1. The California Department of Industrial Relations ruled last week that Monterey Park has to pay $16 million to developer Kam Sang Company, and that Kam Sang has to go back and pay higher wages to the project's workers. The reasoning, according to the San Gabriel Valley Tribune, sounds like a good excuse to remind everyone about the definition of "begging the question": "The city said that, if the DIR ruled the project was a public work, then the city would pay Lam $16 million.
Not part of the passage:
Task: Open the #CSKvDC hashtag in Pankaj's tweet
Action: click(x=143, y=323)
That guarantee made the project a public work, wrote John Duncan, the department's director."
A public project has to pay workers a state-determined "prevailing wage." In 2007, the city attempted to take all public assistance out of the agreement with Kam Sang because it estimated that paying a prevailing wage to Atlantic Times Square workers would cost an extra $20 million.
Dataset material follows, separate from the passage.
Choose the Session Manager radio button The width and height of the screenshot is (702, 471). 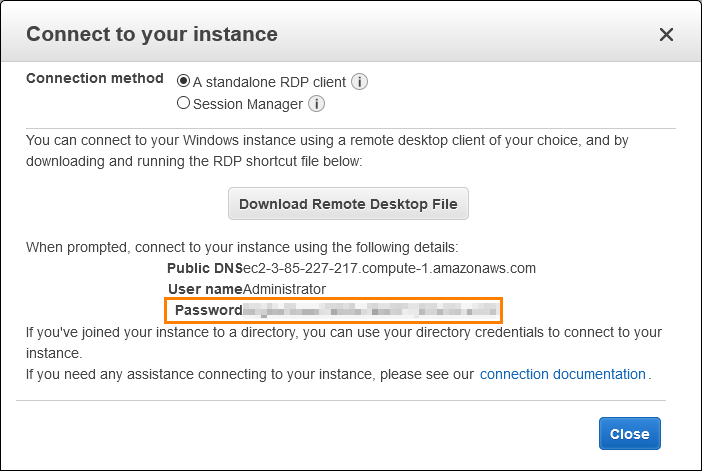(183, 103)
2. Also according to the SGVT, Monterey Park mayor and licensed broker Anthony Wong said in May that "he was entitled to receive a $23,000 commission from developer Ronnie Lam for brokering a lease for commercial retail space at Atlantic Times Square." Wong said later that he declined the commission, but the city council has voted that the DA's office look into it.
3. Earlier this month EGP reported that the developer "has failed to pay the city at least $390,000 in permit fees."
4. And, also from EGP, "During recent budget discussions, it was revealed that the city had over-estimated its business license fee revenue for last year because they were expecting the Atlantic Times Square project to open much sooner than is now anticipated."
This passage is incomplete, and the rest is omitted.